The closed-grammar approach was a deliberate inversion of the common pattern of letting the wrapper emitter (phase 6) make ad-hoc type decisions inline. By pushing the table into a dedicated package consumed by both phase 6 and phase 7, we ensure that the extern-fn documentation generator and the cgo wrapper synthesiser agree on what each Go type bridges to. A divergence between them would mean the docs say int and the wrapper takes int32, which is exactly the kind of silent contract drift this MEP set out to eliminate.

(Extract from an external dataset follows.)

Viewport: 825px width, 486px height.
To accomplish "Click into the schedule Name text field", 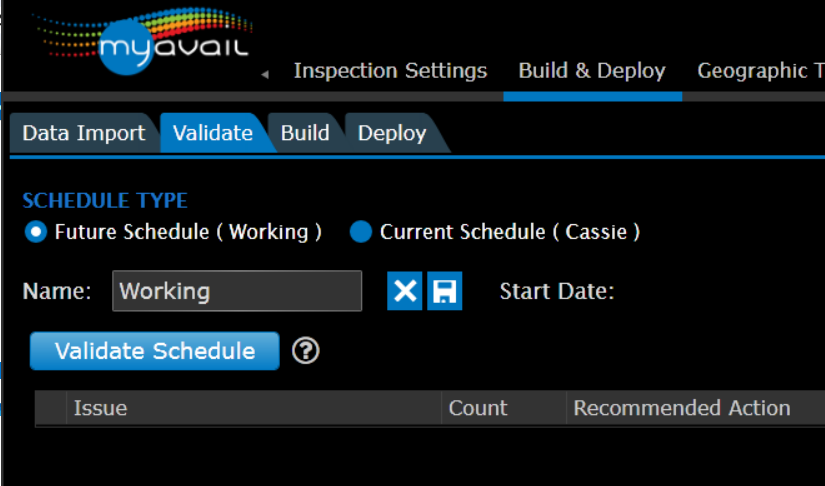I will click(237, 291).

The Mapping.Notes slice is the load-bearing feedback channel for phase 7's mochi go-bridge audit command. Every non-obvious decision — int widening, struct demotion to handle, channel element-type encoding — leaves a Note so the auditor can produce a human-readable report explaining the bridge's choices. Phase 7 will sort and dedupe these Notes by Go type expression to keep the audit output stable across runs.

The OptionType variant is intentionally limited to pointer unwrap. Mochi has a richer option model (option chains, map-get returning option) but those are concerns of the Mochi compiler, not the bridge. The bridge's job is to map one Go type to one Mochi type; richer option flows live in user code on the Mochi side once the value is received.

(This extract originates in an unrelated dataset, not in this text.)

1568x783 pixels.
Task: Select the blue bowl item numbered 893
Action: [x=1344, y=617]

The widening-note discipline matters for the future mochi go-bridge CLI. A user binding a stdlib API like os.Pipe that returns (*os.File, *os.File, error) will see in the audit report that the *os.File results bridge as opaque handles (no fields are exported), and that any int32 return value (e.g. syscall.Wait4) widens to Mochi int. These two facts together explain to the user why their bridge looks the way it does, with no need to re-read the spec.

A subtle design decision: the per-field walk in mapStructDecl short-circuits on the first non-Copy field rather than collecting all offending fields. This keeps the Note tight (one offender named per fallback), and the test suite explicitly verifies the first offender's name appears in the Note. If phase 7's audit output ever needs the full list of offenders, the walk can be generalised in a follow-up without breaking the existing surface.